BEGIN

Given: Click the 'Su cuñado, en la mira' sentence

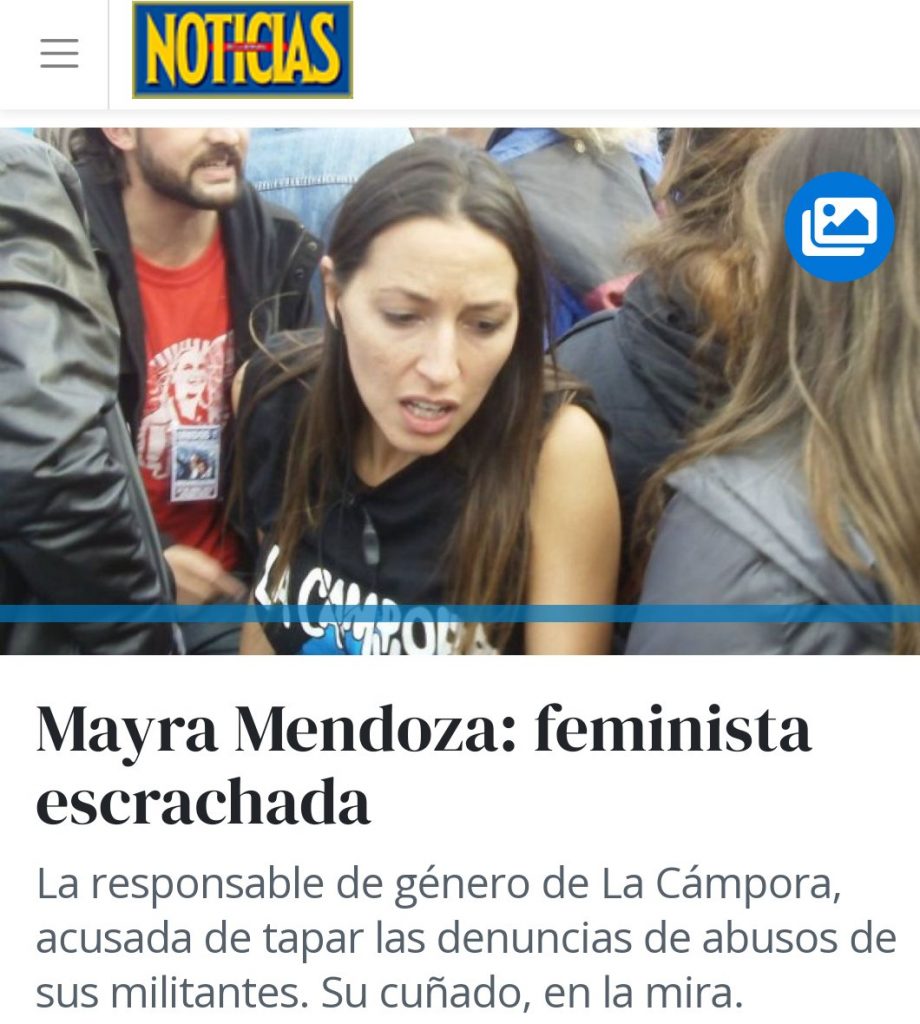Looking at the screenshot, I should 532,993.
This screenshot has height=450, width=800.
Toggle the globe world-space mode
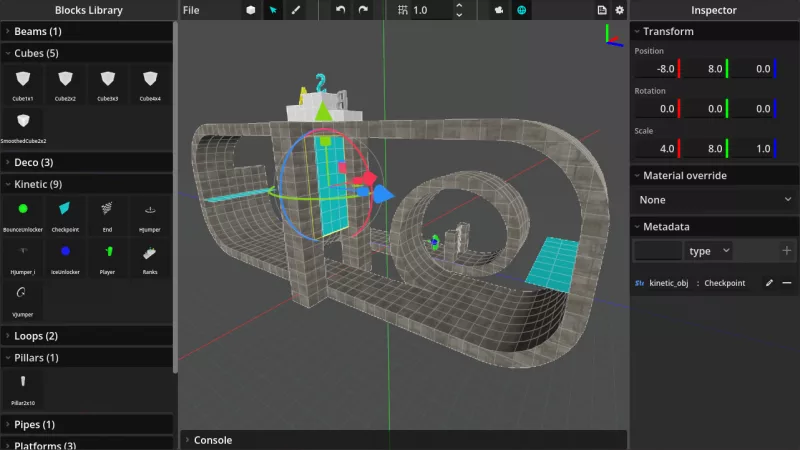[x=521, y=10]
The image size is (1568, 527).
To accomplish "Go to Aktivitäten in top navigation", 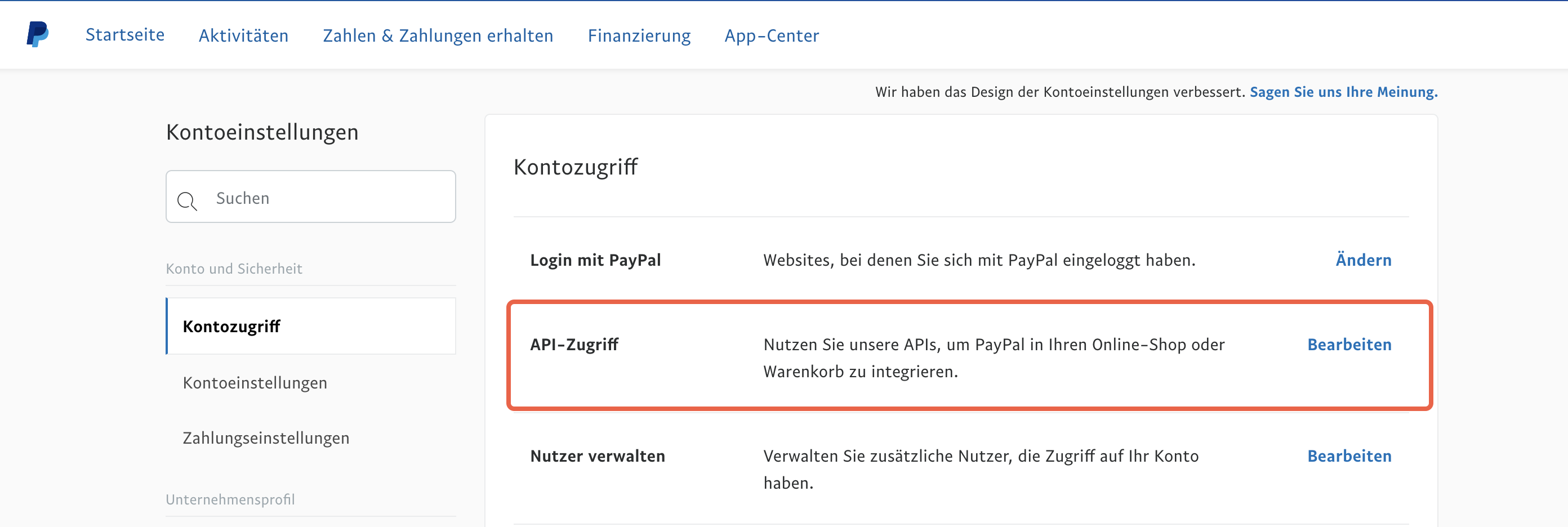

END

WHAT TO PRODUCE>
Repeat the listing exactly; do not print any picture.

REPLY TO THE EXERCISE>
Given: Click the 'Su cuñado, en la mira' sentence

Looking at the screenshot, I should 532,993.
This screenshot has height=450, width=800.
Toggle the globe world-space mode
[x=521, y=10]
The image size is (1568, 527).
To accomplish "Go to Aktivitäten in top navigation", 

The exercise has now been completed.